In NCAA v. Alston, handed down yesterday, a unanimous Supreme Court ruled that the National Collegiate Athletic Association (NCAA) violated the rights of student athletes and the Sherman Antitrust Act by restraining colleges from compensating student athletes. Justice Gorsuch wrote the opinion, upholding the U.S. Court of Appeals for the 9th Circuit. Justice Brett Kavanaugh wrote a concurrence.
The decision was a slam dunk for the players. Gorsuch vivisected the NCAA argument that its compensation rules should not be subject to a “rule of reason” analysis because it is a joint venture to offer consumers the unique product of intercollegiate athletic competition. The NCAA has monopoly power in the market, Gorsuch explained, so it deserves no such deference. The NCAA’s argument that it should be exempt because it offers societally important non-commercial benefits is ridiculous on its face, and Gorsuch explained why.
Justice Kavanaugh’s concurring opinion went further:
“The NCAA couches its arguments for not paying student athletes in innocuous labels. But the labels cannot disguise the reality: The NCAA’s business model would be flatly illegal in almost any other industry in America…All of the restaurants in a region cannot come together to cut cooks’ wages on the theory that ‘customers prefer’ to eat food from low-paid cooks. Law firms cannot conspire to cabin lawyers’ salaries in the name of providing legal services out of a ‘love of the law.’ Hospitals cannot agree to cap nurses’ income in order to create a ‘purer’ form of helping the sick. News organizations cannot join forces to curtail pay to reporters to preserve a ‘tradition’ of public-minded journalism. Movie studios cannot collude to slash benefits to camera crews to kindle a ‘spirit of amateurism’ in Hollywood. Price-fixing labor is price-fixing labor….Nowhere else in America can businesses get away with agreeing not to pay their workers a fair market rate on the theory that their product is defined by not paying their workers a fair market rate. And under ordinary principles of antitrust law, it is not evident why college sports should be any different. The NCAA is not above the law.”
Sportswriters have been lobbying for student athletes to be paid for many years, and I’m sure they will be rejoicing. However, this is an example of a decision that is guaranteed to make an unethical situation in colleges far worse, and colleges, which are rotting from the inside already, hardly need more ethical decay. Though hard cases make bad law, as the saying goes, this ruling proves that easy cases can make an ethics train wreck worse.

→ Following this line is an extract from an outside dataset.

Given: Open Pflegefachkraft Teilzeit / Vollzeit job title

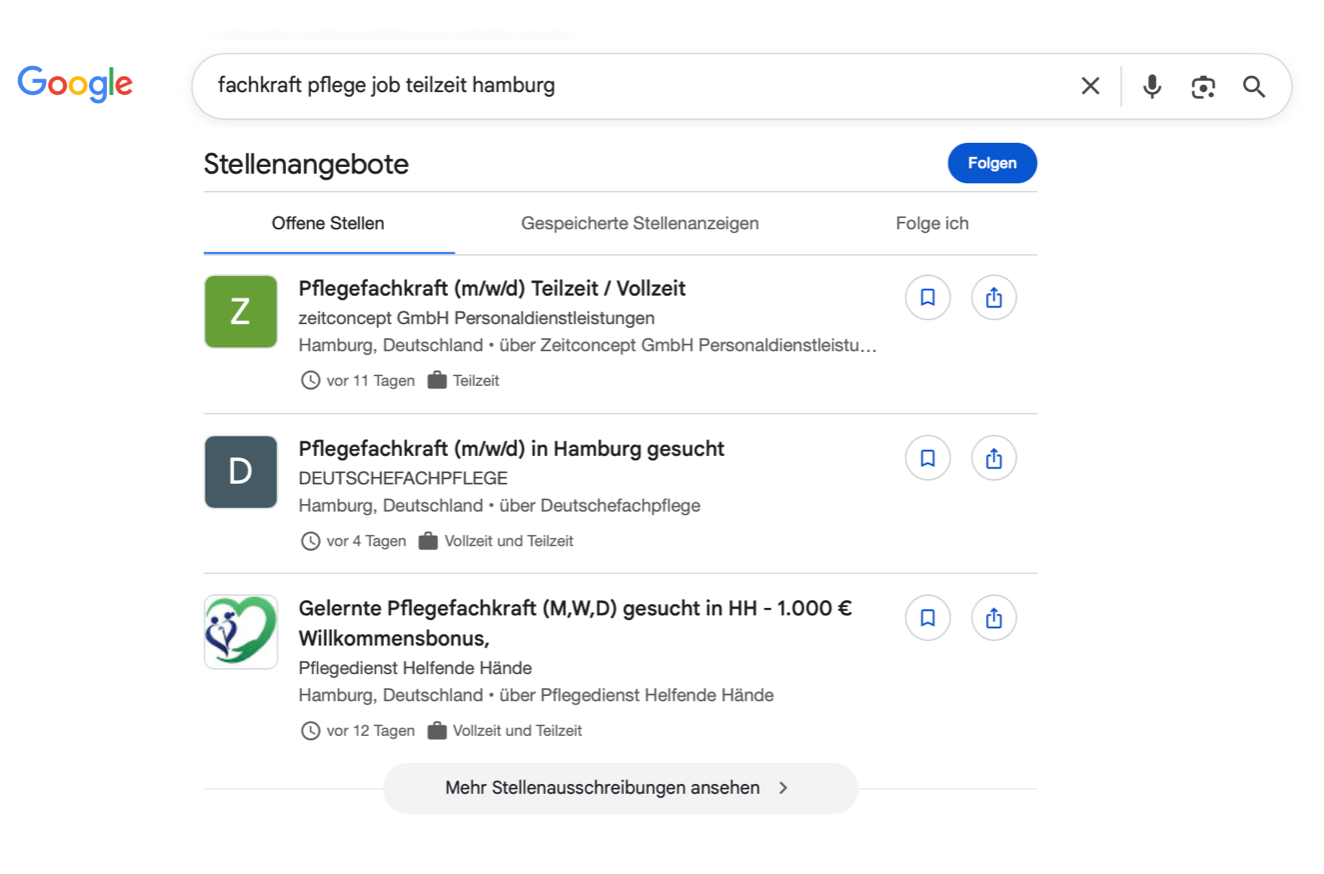Looking at the screenshot, I should coord(492,289).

What does big time sports programs at colleges bring to education, which was once the primary mission of such institutions? (Now it’s leftist indoctrination, but never mind.) The rationalization was always that first, the student athletes involved were primarily students, and thus the programs provided a route for mostly “athletes of color’ to get a degree that they otherwise could neither afford nor achieve. That was a cover-story, of course, as anyone who has spent much time listening to pro football and pro basketball stars try to talk, with notable exceptions, knows. High profile student athletes barely studied, and were usually passed through courses until they either graduated after failing to be drafted, or left without a degree. Second, the programs were deemed necessary to bring funds to the institutions, as values-challenged alumni gave more money to a school when it won championships and TV networks passed out millions for big game programming.

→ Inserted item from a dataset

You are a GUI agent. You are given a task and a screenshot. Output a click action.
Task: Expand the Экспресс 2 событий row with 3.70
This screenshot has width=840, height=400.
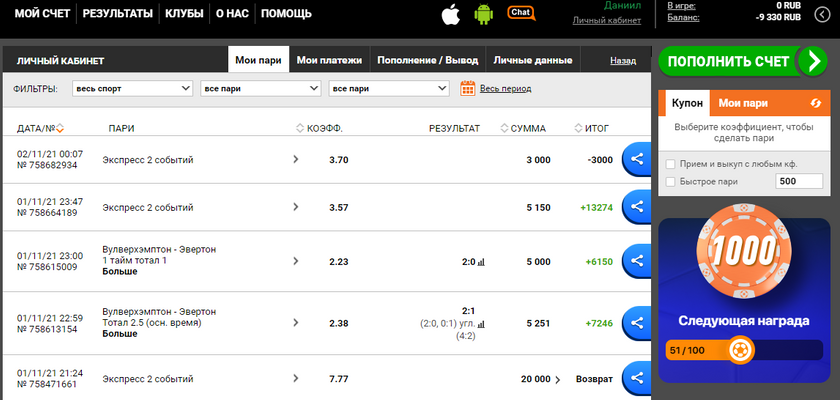(x=295, y=160)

Now, thanks to the SCOTUS decision, student athletes will choose their schools not according to prestige (and certainly not by academic excellence), but by what school will write the biggest checks. They will be employees, and the facade that they are just part-time , extra-curricular athletes will be, finally, unsustainable. Athletic programs will be, openly, what they always were for football and basketball: professional minor league systems for the NFL and the NBA. Presumably those two financial juggernauts will pick up the majority of the tab for athlete salaries; if not, a revolt by non-athlete students in those schools will be inevitable. Why should the uniformly inflated tuition they (or their parents) have to pay, and the crushing student loans they are burdened with to pay them, be inflated further to run a professional sports operation?
They shouldn’t. Indeed, it is no more reasonable or ethical for universities and colleges to have profit-making professional sports sidelines than to produce action movies or manufacture smart phones.
Maybe the chaos this sea-change will cause will result in less emphasis on sports in higher education, and the end of such distortions as the highest-paid instructors at some universities being the football coaches. Maybe—I doubt it, but you never know what will come out of chaos. It is overwhelmingly more likely that the resolution of this ethics train wreck will be venal, corrupting, and ugly.